Fanning only dimly recalls that period in mid-1999, when he wrote the source code for the music file-sharing program called Napster. He can't remember specific months, weeks or days. He was just hunched over his Dell notebook, writing the software and crashing on his uncle's sofa or the floor. Then he'd shake off fatigue, scarf a bowl of cereal and sit back down. He worked feverishly because he was sure someone else had the same idea, that any day now some software company or media conglomerate would be unveiling a version of the same application, and then Fanning's big idea wouldn't be his anymore.

And he believed in it because his idea was so simple: a program that would allow computer users to swap music files with one another directly, without going through a centralized file server or middleman. He'd heard all the complaints about how frustrating it was to try to find good music on the Net, how so many of the pointers on websites offering current (which is to say copyrighted) music seem to lead only to dead ends. But Fanning figured out that if he combined a music-search function with a file-sharing system and, to facilitate communication, instant messaging, he could bypass the rats' nest of legal and technical problems that kept great music from busting out all over the World Wide Web.

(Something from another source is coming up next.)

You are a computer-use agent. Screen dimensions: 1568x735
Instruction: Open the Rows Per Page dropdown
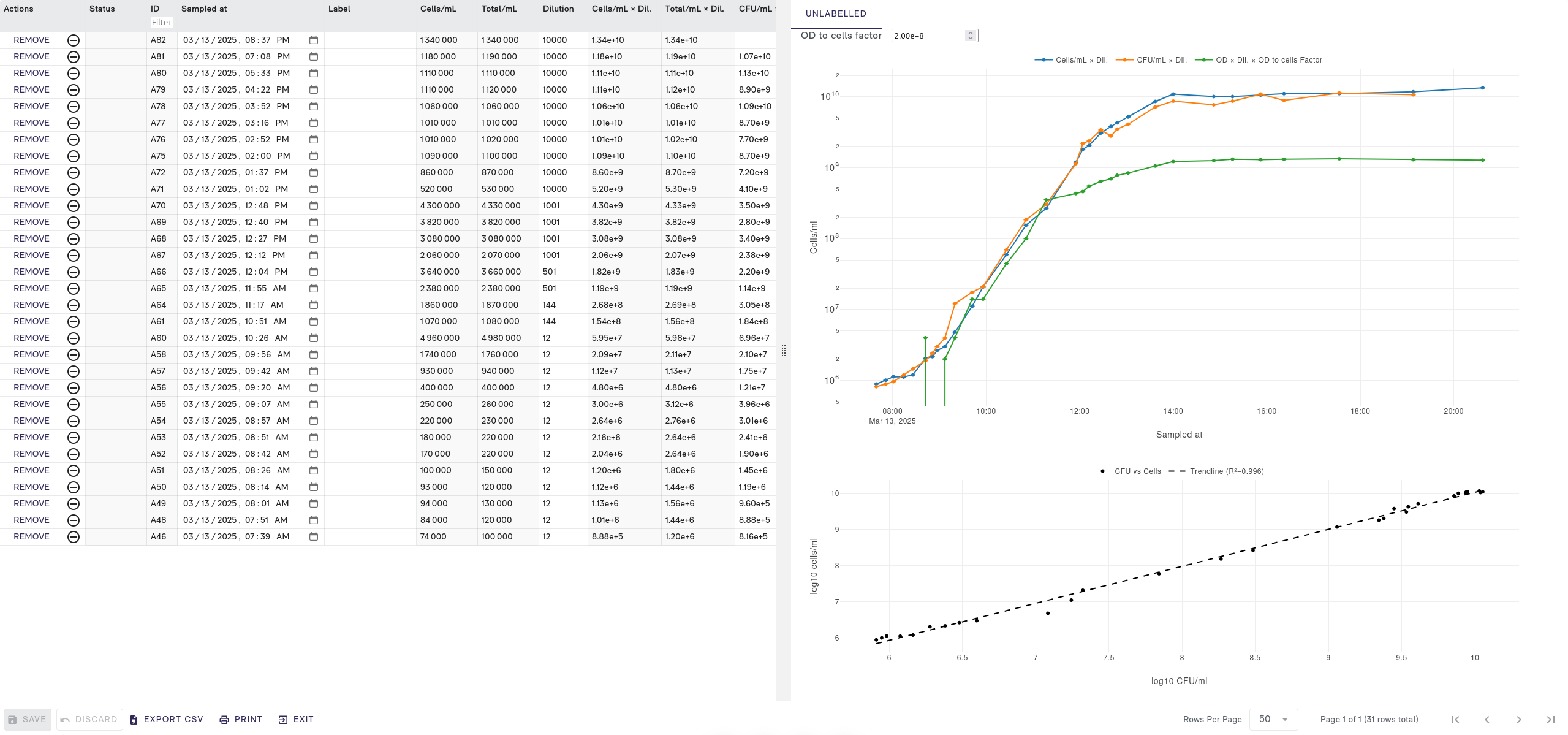pos(1273,720)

All he had to do was combine the features of existing programs: the instant-messaging system of Internet Relay Chat, the file-sharing functions of Microsoft Windows and the advanced searching and filtering capabilities of various search engines. He reasoned that if he could write a program that included all those features, he'd have a pretty cool piece of software.

But there was a huge leap of faith involved. Nearly everyone he mentioned the idea to believed it wasn't workable. "It's a selfish world, and nobody wants to share," snorted his older, more experienced buddies from the IRC chat rooms. Fanning, an inarticulate teenager at the time, couldn't adequately explain himself. He insisted that people would do it, because, like... just because.